Bienvenue à Gattaca et Code 46:
un Big Brother espionnant à travers un microscope

Ciro Discepolo

 


Traduction de Claudine Galtieri

 

 

 

Au cours d'un débat public, un jeune étudiant universitaire me demanda si j'étais convaincu que grâce à l'astrologie, il serait possible, dans un proche avenir, d'éviter  l'accession au pouvoir d'un homme comme Hitler, par exemple en passant au crible la carte des ciels de naissance de la population.
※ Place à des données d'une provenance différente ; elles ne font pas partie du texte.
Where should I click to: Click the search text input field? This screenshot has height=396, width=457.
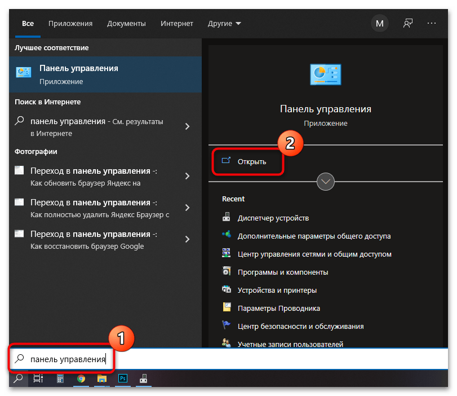225,359
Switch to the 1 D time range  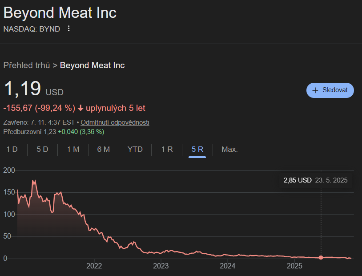point(12,149)
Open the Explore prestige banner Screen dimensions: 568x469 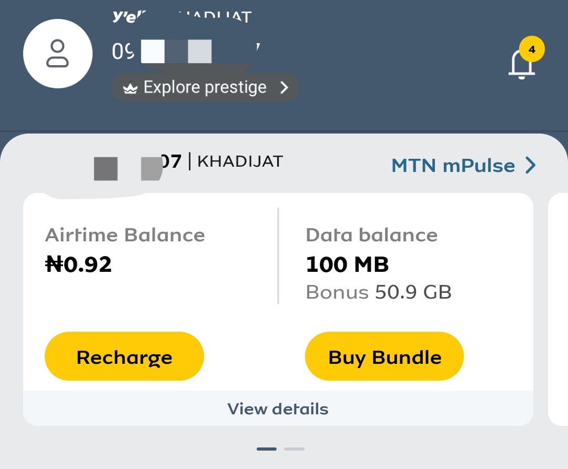click(205, 87)
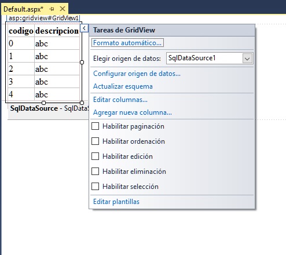286x255 pixels.
Task: Open Formato automático link
Action: (127, 43)
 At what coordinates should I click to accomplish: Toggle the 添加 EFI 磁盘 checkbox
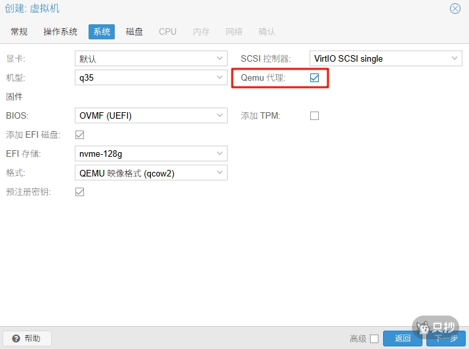click(x=80, y=135)
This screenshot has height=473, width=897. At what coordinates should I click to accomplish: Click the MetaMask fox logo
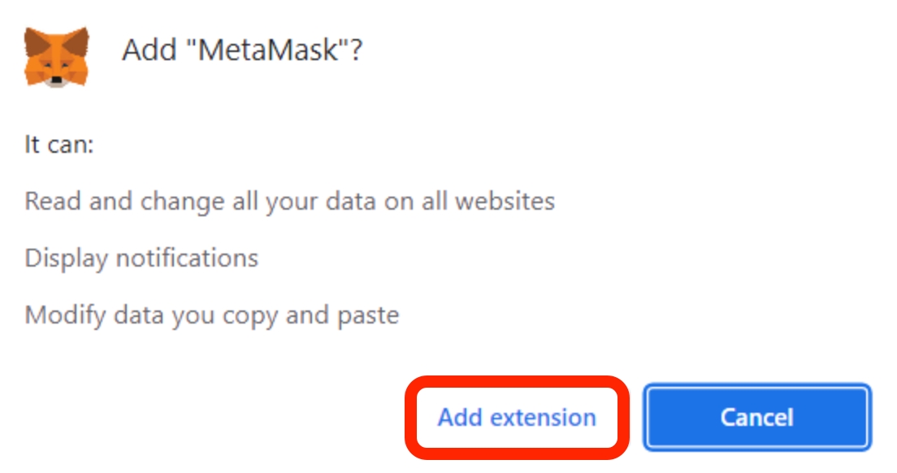56,56
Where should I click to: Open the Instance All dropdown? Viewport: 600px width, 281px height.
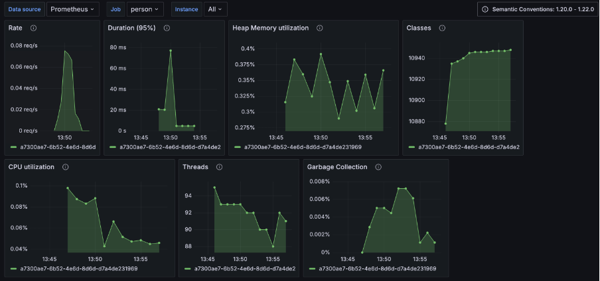[215, 9]
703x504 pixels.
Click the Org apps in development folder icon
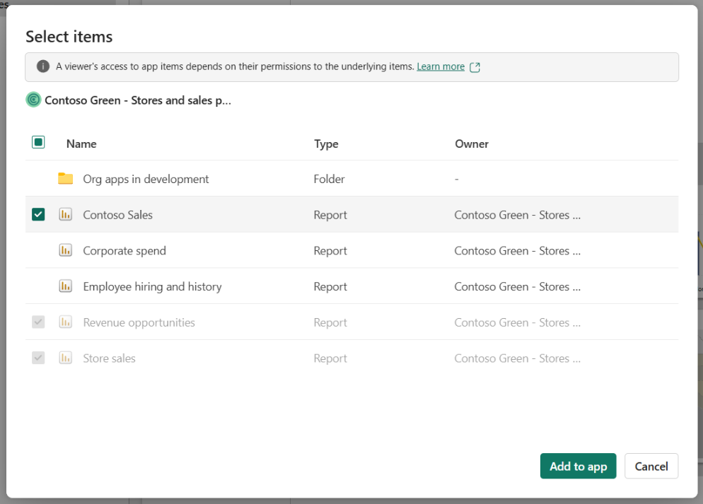(65, 179)
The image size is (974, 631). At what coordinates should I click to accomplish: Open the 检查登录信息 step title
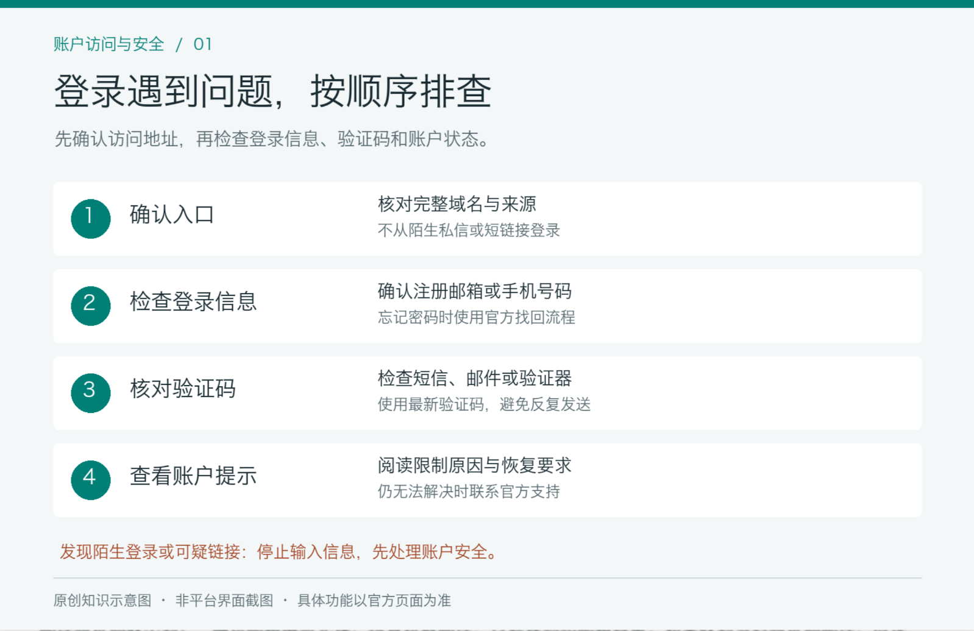click(193, 302)
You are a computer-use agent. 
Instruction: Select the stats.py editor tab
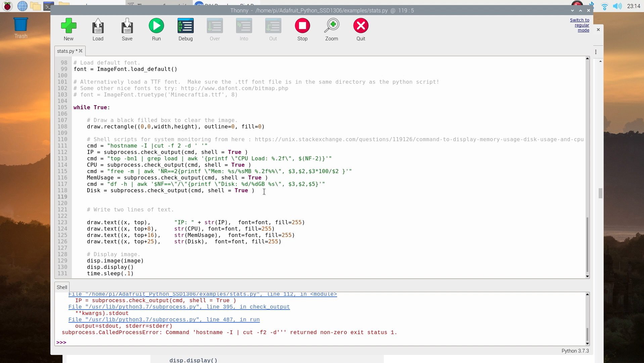66,51
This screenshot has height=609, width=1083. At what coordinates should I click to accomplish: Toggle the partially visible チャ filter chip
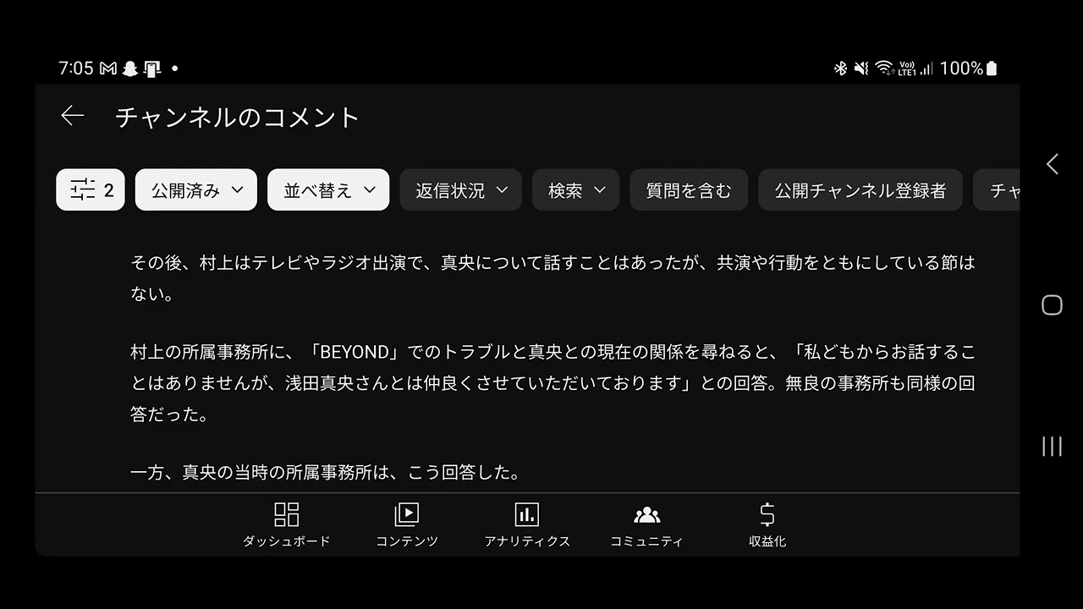click(997, 190)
Je lui répondis en faisant référence à deux films qui, durant ces dernières années, m'ont fait beaucoup réfléchir : Bienvenue à Gattaca, film américain de 1997 et Code 46, production britannique de 2003 du réalisateur Michael Winterbottom.
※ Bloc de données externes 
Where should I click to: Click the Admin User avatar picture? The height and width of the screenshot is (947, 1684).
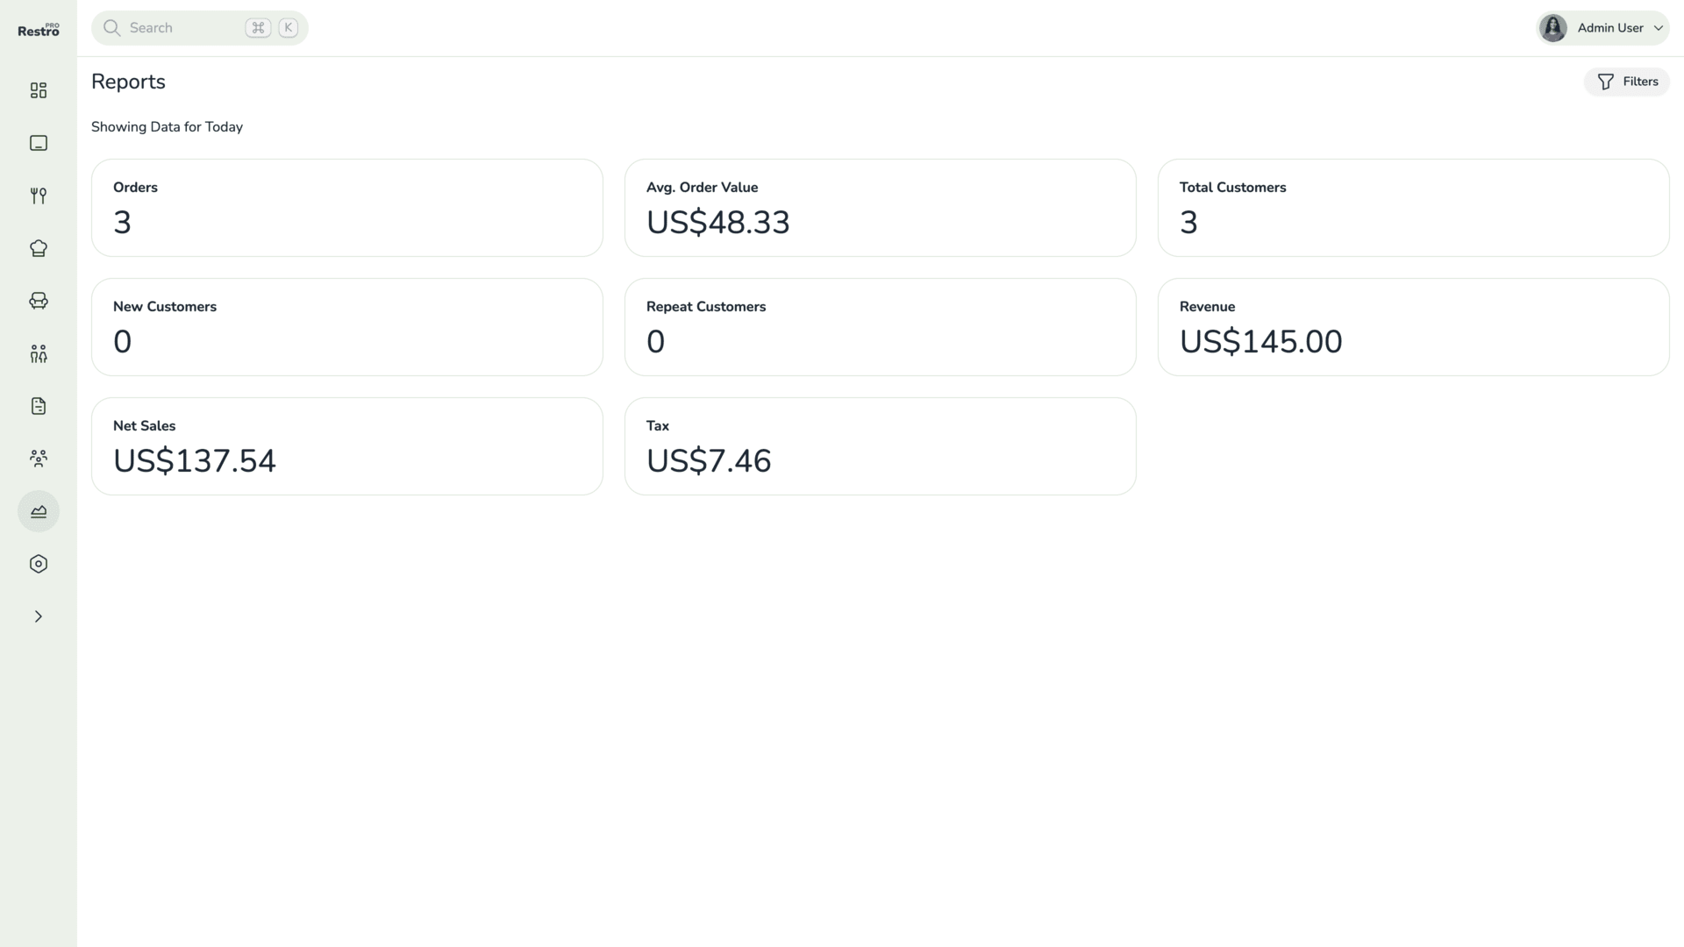click(1553, 28)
Ces deux films ont un point commun : dans un proche avenir, une société gouvernée, administrée et planifiée par un contrôle génétique total qui tend, de toute évidence, à réduire le plus possible les erreurs de la nature, imposant ainsi une dictature de la "race parfaite" sur les "Invalides". Le clin d'œil, indirect, au très célèbre 1984 de George Orwell apparaît plus qu'explicite : la dictature du "Parti", des "Institutions", d'une minorité convaincue que, pour qu'une société fonctionne bien, elle doit contrôler chacun de ses citoyens. Dans le chef d'œuvre d'Orwell, les contrôles étaient effectués grâce aux innombrables caméras cachées dans les moindres recoins du monde habité, placées de telle sorte qu'elle puisse espionner le moindre mouvement de tous les êtres vivants. Dans Bienvenue à Gattaca et dans Code 46, les "Institutions" effectuent, dans le même but, des examens d'ADN : grâce à une goutte de sang, à un minuscule fragment de peau, à un cil, ou à une goutte de salive, n'importe quel inspecteur de police peut savoir tout de tout le monde et avoir ainsi un contrôle total sur l'humanité. William (dans Code 46) est enquêteur chez Sphinx et il doit découvrir et arrêter Marie (Samantha Morton) qui fabrique des faux "papeles" (sorte de laissez-passer) permettant ainsi aux humains de quitter les immenses mégalopoles qui devraient être le paradis (Shanghai n'a pas eu besoin de relooking ultramoderne) et qui au contraire – probablement – sont déjà un enfer, pour se rendre dans d'autres mégalopoles du monde habité.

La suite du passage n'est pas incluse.